ОТРЫВОК:
• • •

Царь Македонии, решив показать собравшимся, что среди своего народа ему ничего не страшно и бояться некого, отсылает свою охрану и идет в театр один. И по пути получает удар мечом, от которого умирает. Вот как это выглядит у Юстина: «Не было недостатка и в великолепных зрелищах; Филипп отправился посмотреть на них без телохранителей, между двумя Александрами, сыном и зятем. Воспользовавшись этим, молодой человек из македонской знати, по имени Павсаний, ни в ком не возбуждавший подозрений, стал в узком проходе и заколол Филиппа, когда тот шел мимо него». А теперь посмотрим, что у Диодора: «Когда Филипп направил своих присутствующих друзей идти впереди него в театр, в то время как охранники держались на расстоянии, он, увидев, что царь остался один, бросился на него, вонзил кинжал под ребро и вытянул его из мертвеца, а затем побежал к лошадям у ворот, которых он приготовил для своего бегства». Какой вывод можно сделать из источников? А такой, что в момент убийства Филипп оказался совершенно один, охрану он сам не взял, а вот идти по узкому проходу, между сыном и зятем, как он шел до этого, стало невозможно, и те прошли вперед. Стоявший в проходе Павсаний, судя по всему, подозрений абсолютно никаких не вызывал, и его появление там воспринималось как само собой разумеющееся. Но вот что занятно – в погоню за убийцей бросились телохранители наследника, а не Филиппа, которые поспешили к нему. Но царь был уже мертв, а вот друзья Александра догнали убийцу и прикончили на месте, истыкав копьями – а ведь могли бы и взять живым, у Диодора четко написано, что Павсаний зацепился за виноградную лозу и упал. И судя по всему, убили там, где видеть не могли – виноградные лозы ни в театре, ни на главных улицах городов не растут.

• • •

СТРОКИ ДАННЫХ:
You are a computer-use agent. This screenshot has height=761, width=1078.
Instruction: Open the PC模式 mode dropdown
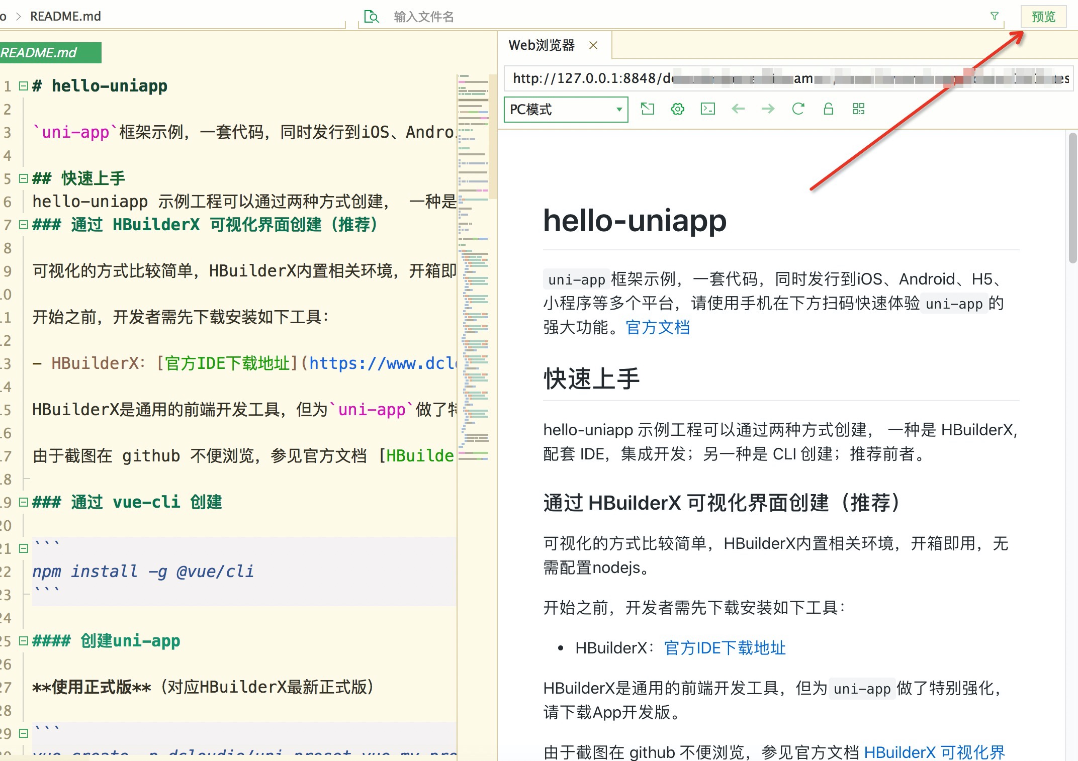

• • •

В отрывке выше есть цитата из Диодора, начинающаяся словами «Когда Филипп направил». Выпишите, пожалуйста, все глаголы в личной форме, которые в этой цитате обозначают действия Павсания.

бросился, вонзил, вытянул, побежал, приготовил